#### [TASK DIRECTIONS]
Print the data exactly, leaving nothing out.

--- GIVEN RECORDS Enclosed Below ---

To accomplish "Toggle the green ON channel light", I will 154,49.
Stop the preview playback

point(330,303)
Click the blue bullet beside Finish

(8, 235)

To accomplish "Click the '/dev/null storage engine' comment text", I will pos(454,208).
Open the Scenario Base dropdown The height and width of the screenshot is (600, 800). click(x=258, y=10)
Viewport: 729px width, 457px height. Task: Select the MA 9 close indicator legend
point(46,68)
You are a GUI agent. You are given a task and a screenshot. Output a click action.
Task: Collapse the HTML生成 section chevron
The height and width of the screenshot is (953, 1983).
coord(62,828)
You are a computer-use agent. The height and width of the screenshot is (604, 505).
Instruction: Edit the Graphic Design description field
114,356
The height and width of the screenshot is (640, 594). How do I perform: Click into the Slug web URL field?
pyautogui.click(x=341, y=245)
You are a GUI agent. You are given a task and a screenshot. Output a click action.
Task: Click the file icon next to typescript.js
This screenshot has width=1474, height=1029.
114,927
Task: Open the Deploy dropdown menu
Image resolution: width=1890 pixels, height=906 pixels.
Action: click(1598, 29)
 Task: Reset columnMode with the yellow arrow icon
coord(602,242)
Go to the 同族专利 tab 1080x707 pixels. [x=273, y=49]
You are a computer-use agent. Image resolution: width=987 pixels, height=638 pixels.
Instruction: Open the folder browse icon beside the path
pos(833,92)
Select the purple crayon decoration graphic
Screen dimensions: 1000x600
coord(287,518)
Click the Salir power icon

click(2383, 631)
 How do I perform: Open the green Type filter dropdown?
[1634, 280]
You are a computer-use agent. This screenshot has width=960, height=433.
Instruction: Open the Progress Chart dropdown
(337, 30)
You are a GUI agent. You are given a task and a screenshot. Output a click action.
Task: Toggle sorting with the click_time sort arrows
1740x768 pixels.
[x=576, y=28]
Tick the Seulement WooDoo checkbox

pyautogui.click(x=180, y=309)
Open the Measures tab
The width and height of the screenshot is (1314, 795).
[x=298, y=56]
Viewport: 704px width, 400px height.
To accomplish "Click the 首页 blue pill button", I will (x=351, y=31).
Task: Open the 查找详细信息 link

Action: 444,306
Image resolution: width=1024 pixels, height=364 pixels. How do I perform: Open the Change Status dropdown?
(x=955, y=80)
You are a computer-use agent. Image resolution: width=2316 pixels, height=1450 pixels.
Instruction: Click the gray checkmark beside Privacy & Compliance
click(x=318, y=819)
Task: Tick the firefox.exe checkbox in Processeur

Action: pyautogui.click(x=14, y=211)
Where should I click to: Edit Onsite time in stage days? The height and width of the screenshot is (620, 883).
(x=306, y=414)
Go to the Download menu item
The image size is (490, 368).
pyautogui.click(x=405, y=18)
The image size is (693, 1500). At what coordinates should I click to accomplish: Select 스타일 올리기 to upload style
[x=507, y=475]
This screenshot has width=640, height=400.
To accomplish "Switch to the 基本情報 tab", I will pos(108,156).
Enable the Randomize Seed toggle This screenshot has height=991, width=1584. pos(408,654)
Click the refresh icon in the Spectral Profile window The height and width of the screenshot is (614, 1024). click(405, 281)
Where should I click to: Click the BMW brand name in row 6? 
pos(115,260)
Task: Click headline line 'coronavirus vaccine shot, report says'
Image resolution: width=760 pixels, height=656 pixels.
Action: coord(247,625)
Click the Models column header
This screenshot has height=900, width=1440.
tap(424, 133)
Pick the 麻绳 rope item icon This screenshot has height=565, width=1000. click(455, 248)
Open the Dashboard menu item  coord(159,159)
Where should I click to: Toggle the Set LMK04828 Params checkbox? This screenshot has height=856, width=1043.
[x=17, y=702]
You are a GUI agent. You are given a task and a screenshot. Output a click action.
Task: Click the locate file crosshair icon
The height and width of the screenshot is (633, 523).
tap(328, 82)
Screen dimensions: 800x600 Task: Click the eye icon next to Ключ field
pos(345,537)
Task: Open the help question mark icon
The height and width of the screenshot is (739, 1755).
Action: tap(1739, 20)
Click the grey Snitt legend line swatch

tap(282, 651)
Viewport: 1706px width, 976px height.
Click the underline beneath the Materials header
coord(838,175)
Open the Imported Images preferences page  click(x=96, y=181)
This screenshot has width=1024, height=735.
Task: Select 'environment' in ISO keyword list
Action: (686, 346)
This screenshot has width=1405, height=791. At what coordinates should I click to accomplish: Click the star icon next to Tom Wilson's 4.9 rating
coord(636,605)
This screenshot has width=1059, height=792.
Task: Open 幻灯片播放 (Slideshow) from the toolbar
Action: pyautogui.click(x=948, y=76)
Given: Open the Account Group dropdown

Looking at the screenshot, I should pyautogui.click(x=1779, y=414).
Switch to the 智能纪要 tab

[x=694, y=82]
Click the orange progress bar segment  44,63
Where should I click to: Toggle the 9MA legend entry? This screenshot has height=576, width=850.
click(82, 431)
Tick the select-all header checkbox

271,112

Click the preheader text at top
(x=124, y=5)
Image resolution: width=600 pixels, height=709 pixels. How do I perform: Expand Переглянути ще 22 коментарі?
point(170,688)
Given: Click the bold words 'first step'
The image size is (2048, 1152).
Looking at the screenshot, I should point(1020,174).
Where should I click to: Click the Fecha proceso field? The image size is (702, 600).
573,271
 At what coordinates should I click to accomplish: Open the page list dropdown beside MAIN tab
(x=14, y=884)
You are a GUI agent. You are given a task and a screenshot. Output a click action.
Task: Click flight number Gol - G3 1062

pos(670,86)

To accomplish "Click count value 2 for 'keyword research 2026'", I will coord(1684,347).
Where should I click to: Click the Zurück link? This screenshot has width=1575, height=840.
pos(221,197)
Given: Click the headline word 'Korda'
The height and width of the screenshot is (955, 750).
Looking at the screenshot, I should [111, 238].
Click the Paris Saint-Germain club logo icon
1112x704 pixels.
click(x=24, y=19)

--- End of Enclosed GIVEN RECORDS ---

#### [EXERCISE SOLUTION]
To accomplish "Toggle the green ON channel light", I will 154,49.
Stop the preview playback

point(330,303)
Click the blue bullet beside Finish

(8, 235)

To accomplish "Click the '/dev/null storage engine' comment text", I will pos(454,208).
Open the Scenario Base dropdown The height and width of the screenshot is (600, 800). click(x=258, y=10)
Viewport: 729px width, 457px height. Task: Select the MA 9 close indicator legend
point(46,68)
You are a GUI agent. You are given a task and a screenshot. Output a click action.
Task: Collapse the HTML生成 section chevron
The height and width of the screenshot is (953, 1983).
coord(62,828)
You are a computer-use agent. The height and width of the screenshot is (604, 505).
Instruction: Edit the Graphic Design description field
114,356
The height and width of the screenshot is (640, 594). How do I perform: Click into the Slug web URL field?
pyautogui.click(x=341, y=245)
You are a GUI agent. You are given a task and a screenshot. Output a click action.
Task: Click the file icon next to typescript.js
This screenshot has width=1474, height=1029.
114,927
Task: Open the Deploy dropdown menu
Image resolution: width=1890 pixels, height=906 pixels.
Action: click(1598, 29)
 Task: Reset columnMode with the yellow arrow icon
coord(602,242)
Go to the 同族专利 tab 1080x707 pixels. [x=273, y=49]
You are a computer-use agent. Image resolution: width=987 pixels, height=638 pixels.
Instruction: Open the folder browse icon beside the path
pos(833,92)
Select the purple crayon decoration graphic
Screen dimensions: 1000x600
coord(287,518)
Click the Salir power icon

click(2383, 631)
 How do I perform: Open the green Type filter dropdown?
[1634, 280]
You are a computer-use agent. This screenshot has width=960, height=433.
Instruction: Open the Progress Chart dropdown
(337, 30)
You are a GUI agent. You are given a task and a screenshot. Output a click action.
Task: Toggle sorting with the click_time sort arrows
1740x768 pixels.
[x=576, y=28]
Tick the Seulement WooDoo checkbox

pyautogui.click(x=180, y=309)
Open the Measures tab
The width and height of the screenshot is (1314, 795).
[x=298, y=56]
Viewport: 704px width, 400px height.
To accomplish "Click the 首页 blue pill button", I will (x=351, y=31).
Task: Open the 查找详细信息 link

Action: 444,306
Image resolution: width=1024 pixels, height=364 pixels. How do I perform: Open the Change Status dropdown?
(x=955, y=80)
You are a computer-use agent. Image resolution: width=2316 pixels, height=1450 pixels.
Instruction: Click the gray checkmark beside Privacy & Compliance
click(x=318, y=819)
Task: Tick the firefox.exe checkbox in Processeur

Action: pyautogui.click(x=14, y=211)
Where should I click to: Edit Onsite time in stage days? The height and width of the screenshot is (620, 883).
(x=306, y=414)
Go to the Download menu item
The image size is (490, 368).
pyautogui.click(x=405, y=18)
The image size is (693, 1500). At what coordinates should I click to accomplish: Select 스타일 올리기 to upload style
[x=507, y=475]
This screenshot has width=640, height=400.
To accomplish "Switch to the 基本情報 tab", I will pos(108,156).
Enable the Randomize Seed toggle This screenshot has height=991, width=1584. pos(408,654)
Click the refresh icon in the Spectral Profile window The height and width of the screenshot is (614, 1024). click(405, 281)
Where should I click to: Click the BMW brand name in row 6? 
pos(115,260)
Task: Click headline line 'coronavirus vaccine shot, report says'
Image resolution: width=760 pixels, height=656 pixels.
Action: coord(247,625)
Click the Models column header
This screenshot has height=900, width=1440.
tap(424, 133)
Pick the 麻绳 rope item icon This screenshot has height=565, width=1000. click(455, 248)
Open the Dashboard menu item  coord(159,159)
Where should I click to: Toggle the Set LMK04828 Params checkbox? This screenshot has height=856, width=1043.
[x=17, y=702]
You are a GUI agent. You are given a task and a screenshot. Output a click action.
Task: Click the locate file crosshair icon
The height and width of the screenshot is (633, 523).
tap(328, 82)
Screen dimensions: 800x600 Task: Click the eye icon next to Ключ field
pos(345,537)
Task: Open the help question mark icon
The height and width of the screenshot is (739, 1755).
Action: tap(1739, 20)
Click the grey Snitt legend line swatch

tap(282, 651)
Viewport: 1706px width, 976px height.
Click the underline beneath the Materials header
coord(838,175)
Open the Imported Images preferences page  click(x=96, y=181)
This screenshot has width=1024, height=735.
Task: Select 'environment' in ISO keyword list
Action: (686, 346)
This screenshot has width=1405, height=791. At what coordinates should I click to accomplish: Click the star icon next to Tom Wilson's 4.9 rating
coord(636,605)
This screenshot has width=1059, height=792.
Task: Open 幻灯片播放 (Slideshow) from the toolbar
Action: pyautogui.click(x=948, y=76)
Given: Open the Account Group dropdown

Looking at the screenshot, I should pyautogui.click(x=1779, y=414).
Switch to the 智能纪要 tab

[x=694, y=82]
Click the orange progress bar segment  44,63
Where should I click to: Toggle the 9MA legend entry? This screenshot has height=576, width=850.
click(82, 431)
Tick the select-all header checkbox

271,112

Click the preheader text at top
(x=124, y=5)
Image resolution: width=600 pixels, height=709 pixels. How do I perform: Expand Переглянути ще 22 коментарі?
point(170,688)
Given: Click the bold words 'first step'
The image size is (2048, 1152).
Looking at the screenshot, I should point(1020,174).
Where should I click to: Click the Fecha proceso field? The image size is (702, 600).
573,271
 At what coordinates should I click to accomplish: Open the page list dropdown beside MAIN tab
(x=14, y=884)
You are a GUI agent. You are given a task and a screenshot. Output a click action.
Task: Click flight number Gol - G3 1062

pos(670,86)

To accomplish "Click count value 2 for 'keyword research 2026'", I will coord(1684,347).
Where should I click to: Click the Zurück link? This screenshot has width=1575, height=840.
pos(221,197)
Given: Click the headline word 'Korda'
The height and width of the screenshot is (955, 750).
Looking at the screenshot, I should [111, 238].
Click the Paris Saint-Germain club logo icon
1112x704 pixels.
click(x=24, y=19)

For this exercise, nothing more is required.